Scalable Edge Computing for Low Latency Data Dissemination in Topic-Based Publish/Subscribe

Khare, S., Sun, H., Zhang, K., Gascon-Samson, J., Gokhale, A., Koutsoukos, K., Abdelaziz H. (2018) Scalable Edge Computing for Low Latency Data Dissemination in Topic-Based Publish/Subscribe, 2018 IEEE/ACM Symposium on Edge Computing (SEC 2018), Seattle, WA, USA
[Preprint] [Presentation Slides]

Abstract: Advances in Internet of Things (IoT) give rise to a variety of latency-sensitive, closed-loop applications that reside at the edge. These applications often involve a large number of sensors that generate volumes of data, which must be processed and disseminated in real-time to potentially a large number of entities for actuation, thereby forming a closed-loop, publish-process-subscribe system. To meet the response time requirements of such applications, this paper presents techniques to realize a scalable, fog/edge-based broker architecture that balances data publication and processing loads for topic-based, publish-process-subscribe systems operating at the edge, and assures the Quality-of-Service (QoS), specified as the 90th percentile latency, on a per-topic basis. The key contributions include: (a) a sensitivity analysis to understand the impact of features such as publishing rate, number of subscribers, per-sample processing interval and background load on a topic’s performance; (b) a latency prediction model for a set of co-located topics, which is then used for the latency-aware placement of topics on brokers; and (c) an optimization problem formulation for k-topic co-location to minimize the number of brokers while meeting each topic’s QoS requirement. Here, k denotes the maximum number of topics that can be placed on a broker. We show that the problem is NP-hard for k >=3 and present three load balancing heuristics. Empirical results are presented to validate the latency prediction model and to evaluate the performance of the proposed heuristics.

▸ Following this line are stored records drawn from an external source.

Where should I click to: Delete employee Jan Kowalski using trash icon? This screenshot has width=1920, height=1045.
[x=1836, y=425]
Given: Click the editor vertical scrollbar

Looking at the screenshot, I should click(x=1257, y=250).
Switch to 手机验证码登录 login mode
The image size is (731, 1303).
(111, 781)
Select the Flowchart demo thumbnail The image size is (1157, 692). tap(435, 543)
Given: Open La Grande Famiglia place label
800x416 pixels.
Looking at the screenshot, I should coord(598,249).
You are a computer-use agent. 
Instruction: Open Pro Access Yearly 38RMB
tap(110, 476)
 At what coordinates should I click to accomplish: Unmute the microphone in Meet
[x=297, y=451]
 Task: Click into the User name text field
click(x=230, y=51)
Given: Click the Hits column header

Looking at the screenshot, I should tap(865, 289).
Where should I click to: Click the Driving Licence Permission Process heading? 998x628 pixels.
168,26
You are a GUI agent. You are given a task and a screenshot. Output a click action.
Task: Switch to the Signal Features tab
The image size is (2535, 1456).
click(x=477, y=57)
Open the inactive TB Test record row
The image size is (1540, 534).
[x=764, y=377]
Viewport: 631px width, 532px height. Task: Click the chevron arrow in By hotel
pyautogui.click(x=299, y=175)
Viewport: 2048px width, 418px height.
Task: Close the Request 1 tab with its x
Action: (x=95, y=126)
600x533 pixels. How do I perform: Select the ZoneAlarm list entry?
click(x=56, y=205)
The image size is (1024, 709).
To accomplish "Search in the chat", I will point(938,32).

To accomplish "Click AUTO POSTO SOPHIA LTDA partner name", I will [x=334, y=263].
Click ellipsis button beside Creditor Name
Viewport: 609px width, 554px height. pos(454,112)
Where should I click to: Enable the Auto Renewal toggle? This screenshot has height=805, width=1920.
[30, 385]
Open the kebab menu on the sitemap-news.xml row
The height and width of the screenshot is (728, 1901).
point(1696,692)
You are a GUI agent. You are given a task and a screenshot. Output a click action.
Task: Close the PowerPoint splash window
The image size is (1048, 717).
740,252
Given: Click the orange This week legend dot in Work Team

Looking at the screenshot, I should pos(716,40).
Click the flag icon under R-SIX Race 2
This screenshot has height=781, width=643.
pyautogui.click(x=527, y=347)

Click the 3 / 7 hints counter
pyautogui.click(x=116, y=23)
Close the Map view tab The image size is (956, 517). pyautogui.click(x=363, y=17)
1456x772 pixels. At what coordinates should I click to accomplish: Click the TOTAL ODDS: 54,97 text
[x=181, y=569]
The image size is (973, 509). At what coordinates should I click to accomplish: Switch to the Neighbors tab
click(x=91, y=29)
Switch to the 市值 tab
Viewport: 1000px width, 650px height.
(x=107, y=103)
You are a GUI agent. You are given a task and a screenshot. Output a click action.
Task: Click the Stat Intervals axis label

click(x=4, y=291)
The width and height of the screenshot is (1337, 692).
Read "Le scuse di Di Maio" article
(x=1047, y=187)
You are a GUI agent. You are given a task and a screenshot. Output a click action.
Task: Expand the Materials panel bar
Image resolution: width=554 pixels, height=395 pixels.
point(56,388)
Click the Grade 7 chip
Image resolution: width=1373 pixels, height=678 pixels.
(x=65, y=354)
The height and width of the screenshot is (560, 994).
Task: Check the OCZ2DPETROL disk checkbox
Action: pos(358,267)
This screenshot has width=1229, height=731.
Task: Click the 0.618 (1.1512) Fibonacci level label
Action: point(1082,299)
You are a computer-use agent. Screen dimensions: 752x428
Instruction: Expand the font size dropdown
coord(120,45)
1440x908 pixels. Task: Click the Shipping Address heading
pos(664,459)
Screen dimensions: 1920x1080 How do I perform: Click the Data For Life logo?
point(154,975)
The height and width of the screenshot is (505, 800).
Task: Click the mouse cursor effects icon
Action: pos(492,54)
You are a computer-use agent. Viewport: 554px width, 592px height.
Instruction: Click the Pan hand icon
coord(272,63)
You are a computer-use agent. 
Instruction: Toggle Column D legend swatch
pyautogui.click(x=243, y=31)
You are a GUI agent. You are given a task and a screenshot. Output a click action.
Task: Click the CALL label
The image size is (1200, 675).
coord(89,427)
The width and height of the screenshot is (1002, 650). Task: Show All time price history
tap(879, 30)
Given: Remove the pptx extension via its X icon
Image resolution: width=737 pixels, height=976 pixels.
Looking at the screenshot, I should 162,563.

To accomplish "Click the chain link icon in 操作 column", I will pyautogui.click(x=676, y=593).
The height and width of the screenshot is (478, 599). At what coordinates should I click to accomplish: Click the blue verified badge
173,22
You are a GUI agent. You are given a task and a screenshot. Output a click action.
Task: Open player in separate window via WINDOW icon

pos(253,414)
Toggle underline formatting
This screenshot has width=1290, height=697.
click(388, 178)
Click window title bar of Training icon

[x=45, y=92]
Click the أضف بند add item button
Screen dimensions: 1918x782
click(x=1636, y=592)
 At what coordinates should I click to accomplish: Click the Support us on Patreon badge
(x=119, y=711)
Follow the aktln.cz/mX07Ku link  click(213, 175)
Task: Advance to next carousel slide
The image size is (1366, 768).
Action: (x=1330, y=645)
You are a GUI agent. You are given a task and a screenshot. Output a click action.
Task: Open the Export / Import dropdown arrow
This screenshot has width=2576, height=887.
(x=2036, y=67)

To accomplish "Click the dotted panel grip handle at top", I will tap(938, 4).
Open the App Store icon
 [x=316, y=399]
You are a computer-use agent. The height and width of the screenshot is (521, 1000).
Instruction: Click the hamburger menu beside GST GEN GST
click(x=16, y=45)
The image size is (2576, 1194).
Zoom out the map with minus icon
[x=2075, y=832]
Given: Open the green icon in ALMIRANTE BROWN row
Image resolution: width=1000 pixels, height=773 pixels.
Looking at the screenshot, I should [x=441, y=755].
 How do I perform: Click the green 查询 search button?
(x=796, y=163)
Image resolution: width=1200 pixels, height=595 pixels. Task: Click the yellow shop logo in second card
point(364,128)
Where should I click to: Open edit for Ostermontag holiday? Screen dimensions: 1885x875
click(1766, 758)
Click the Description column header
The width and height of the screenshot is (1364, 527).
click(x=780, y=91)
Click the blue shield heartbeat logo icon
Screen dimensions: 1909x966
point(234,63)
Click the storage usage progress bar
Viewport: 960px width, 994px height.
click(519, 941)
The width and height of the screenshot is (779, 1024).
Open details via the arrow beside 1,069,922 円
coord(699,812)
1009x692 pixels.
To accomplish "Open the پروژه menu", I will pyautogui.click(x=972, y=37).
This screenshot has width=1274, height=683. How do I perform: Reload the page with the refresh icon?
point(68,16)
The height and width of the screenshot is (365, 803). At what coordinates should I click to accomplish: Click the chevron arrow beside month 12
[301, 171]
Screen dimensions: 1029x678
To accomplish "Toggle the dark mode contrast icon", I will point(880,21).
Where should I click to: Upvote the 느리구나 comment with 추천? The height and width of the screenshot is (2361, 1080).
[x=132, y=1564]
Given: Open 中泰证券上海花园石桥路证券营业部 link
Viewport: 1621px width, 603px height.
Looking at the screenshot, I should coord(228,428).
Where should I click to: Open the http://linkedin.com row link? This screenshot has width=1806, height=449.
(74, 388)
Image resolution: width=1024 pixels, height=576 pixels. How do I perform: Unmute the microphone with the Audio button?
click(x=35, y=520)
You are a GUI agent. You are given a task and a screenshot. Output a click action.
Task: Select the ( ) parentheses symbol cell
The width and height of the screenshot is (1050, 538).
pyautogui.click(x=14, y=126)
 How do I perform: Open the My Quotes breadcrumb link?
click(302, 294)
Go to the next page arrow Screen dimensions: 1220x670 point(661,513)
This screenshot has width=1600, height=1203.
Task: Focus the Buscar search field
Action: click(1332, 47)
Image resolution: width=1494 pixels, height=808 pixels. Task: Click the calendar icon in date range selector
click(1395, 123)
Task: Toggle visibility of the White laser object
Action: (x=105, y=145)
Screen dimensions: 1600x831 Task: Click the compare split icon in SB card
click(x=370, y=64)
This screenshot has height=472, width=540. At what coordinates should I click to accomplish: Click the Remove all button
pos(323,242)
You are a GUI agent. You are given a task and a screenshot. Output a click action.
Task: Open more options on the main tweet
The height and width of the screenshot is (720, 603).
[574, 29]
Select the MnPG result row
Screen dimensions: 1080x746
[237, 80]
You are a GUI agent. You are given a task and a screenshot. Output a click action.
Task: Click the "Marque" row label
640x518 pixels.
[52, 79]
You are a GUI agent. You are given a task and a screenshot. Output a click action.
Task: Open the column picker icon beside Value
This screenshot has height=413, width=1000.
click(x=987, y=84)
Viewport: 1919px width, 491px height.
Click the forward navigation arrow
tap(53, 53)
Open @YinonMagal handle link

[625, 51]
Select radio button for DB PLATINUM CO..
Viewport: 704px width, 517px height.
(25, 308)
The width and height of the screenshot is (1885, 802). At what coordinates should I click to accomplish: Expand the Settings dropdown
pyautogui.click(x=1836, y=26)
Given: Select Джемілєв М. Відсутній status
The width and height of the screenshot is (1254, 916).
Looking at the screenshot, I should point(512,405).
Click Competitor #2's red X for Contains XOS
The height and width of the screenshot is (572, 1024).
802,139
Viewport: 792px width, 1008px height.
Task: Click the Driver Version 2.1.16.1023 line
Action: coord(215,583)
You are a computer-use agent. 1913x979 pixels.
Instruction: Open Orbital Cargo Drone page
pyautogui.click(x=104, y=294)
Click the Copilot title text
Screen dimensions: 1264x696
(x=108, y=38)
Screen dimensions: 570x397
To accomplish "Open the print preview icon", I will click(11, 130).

Demo: ThingsMigrate – Platform-Independent Live-Migration of JavaScript Processes

Jung K., Gascon-Samson, J., Pattabiraman K. (2018) Demo: ThingsMigrate – Platform-Independent Live-Migration of JavaScript Processes, 2018 IEEE/ACM Symposium on Edge Computing (SEC 2018), Seattle, WA, USA
[Preprint] [Video]

Abstract: Recent trends in IoT (Internet of Things) has seen increasing number of devices being shipped with full-fledged operating systems, allowing more complex and stateful applications written in high-level languages (e.g., JavaScript) to be run on the edge. The benefits of pushing computations towards the edge is that one can reduce the network costs of data transmission. Just like any other distributed system, we need to guarantee in IoT the availability of running processes, and thus need a live-migration mechanism for such programs. However, well-studied VM migration techniques are costly and impractical in IoT, due to the resource constraints and diversity of devices. In this demo paper, we present a demo of ThingsMigrate, a JavaScript middleware for enabling live-migration of stateful JavaScript applications in a platform-independent manner, along with a web dashboard used to monitor and control the IoT devices.